Comme il est midi, nous prenons le bus afin d'aller déjeuner dans le restaurant qui nous a été réservé, non loin des deux tours. Mais tout le quartier est désormais bouclé et malgré les louables efforts de notre chauffeur essayant plusieurs itinéraires, il ne parviendra pas à nous amener au point fixé, buttant sur le périmètre de sécurité imposé par les autorités.
Sortir de Manhattan
Après avoir dû nous résoudre à prendre le repas dans un restaurant de fortune situé vers le secteur de Greenwich village, nous reprenons l'autocar et tentons de sortir de l'île de Manhattan. Mais outre la circulation devenue inextricable, tous les tunnels ainsi que tous les ponts sont fermés. Sur la plupart des grandes artères, la moitié de la chaussée est réservée au passage des secours : pompiers, police et ambulances que nous voyons défiler toutes sirènes hurlantes, parfois par plus d'une dizaine, vers les hôpitaux les plus proches. A proximité de ceux-ci à même le sol, des dizaines de civières attendent les blessés. Des infirmières ou infirmiers poussent en courant au milieu des rues, des chariots remplis de bouteilles pour perfusions, et de toutes sortes de pansements ou médicaments.
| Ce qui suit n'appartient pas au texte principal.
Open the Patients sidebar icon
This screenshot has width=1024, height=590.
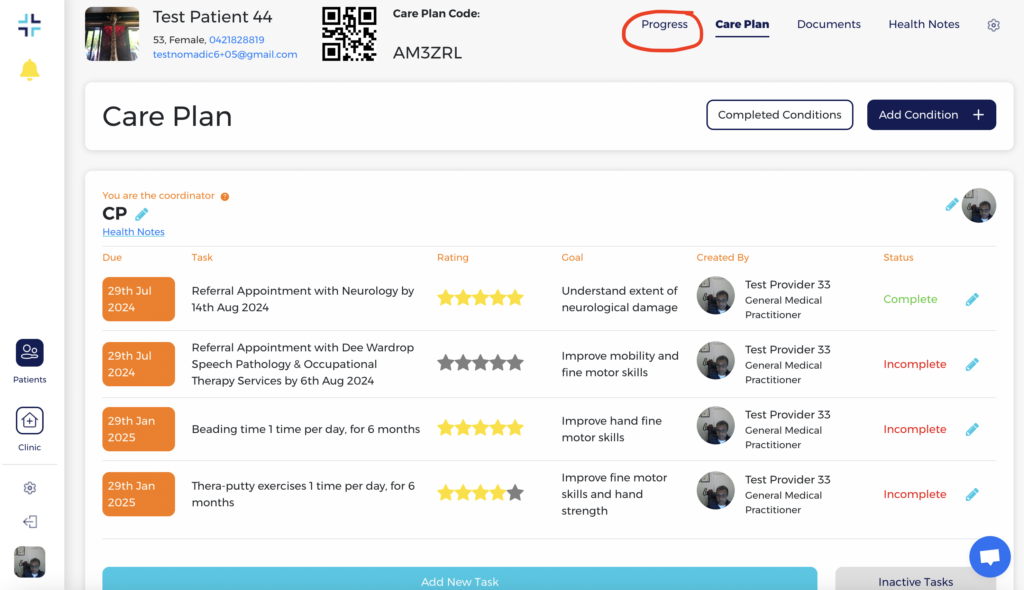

Sur l'autre moitié des grandes avenues, laissée à la circulation courante, se croisent comme le peuvent, voitures, bus, et quelques camions, progressant mètre par mètre, à la suite de longues attentes.
C'est ainsi que partis pratiquement du sud de Manhattan, nous avons traversé au pas tout ce secteur de New York, en passant notamment par Harlem, le Bronx pour enfin trouver vers 19 heures, tout au nord de l'île, un pont qui nous permit de sortir de cette souricière.
Repartir ?
Dès les attentats commis, tous les transports aériens furent brutalement stoppés et tous les avions cloués au sol jusqu'à nouvel ordre sur l'ensemble du territoire des Etats-Unis. Nous sommes alors restés bloqués une semaine supplémentaire, sans aucune possibilité de sortir du continent Américain. Cherchant alors une issue depuis le Canada, nous y avons rencontré autant de difficultés et avons dû rebrousser chemin vers Boston. Avec l'océan Atlantique nous séparant de l'Europe, nous avions vraiment l'impression d'être pris dans une nasse, un véritable piège.
A ce moment là, j'ai partiellement compris pourquoi les Américains se sentaient faussement à l'abri dans ce lointain continent.
Pierre Mercié
(1) La première tour a été percutée par les terroristes à 8 heures 46.
(2) Que sont devenus ces Pompiers ? Avec ma femme, aujourd'hui encore, nous nous posons souvent la question.
Avaient-ils rendez-vous avec la mort en tentant de sauver autrui ?
C'est fort probable car ils étaient parmi les premiers à se rendre sur les lieux de l'attentat.